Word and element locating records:
_ _ _ _ _ _ _

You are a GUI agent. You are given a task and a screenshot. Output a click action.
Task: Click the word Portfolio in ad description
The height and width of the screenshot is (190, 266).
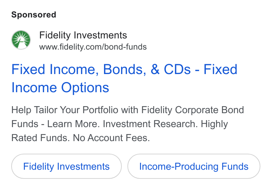point(100,110)
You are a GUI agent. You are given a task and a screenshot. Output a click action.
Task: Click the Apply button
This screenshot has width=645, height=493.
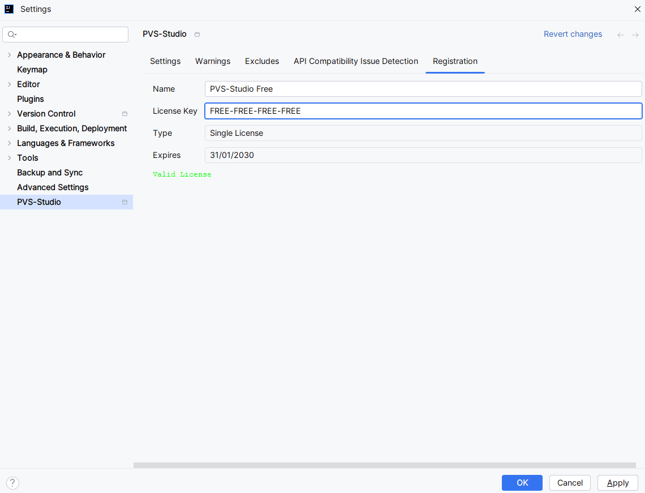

_ _ _ _ _ _ _

PROMPT:
Rewrite the lines of the records above as a numbered list, skipping any blank lines. Leave the pictures out of your answer.

EXERCISE OUTPUT:
1. You are a GUI agent. You are given a task and a screenshot. Output a click action.
2. Task: Click the word Portfolio in ad description
3. The height and width of the screenshot is (190, 266).
4. point(100,110)
5. You are a GUI agent. You are given a task and a screenshot. Output a click action.
6. Task: Click the Apply button
7. This screenshot has width=645, height=493.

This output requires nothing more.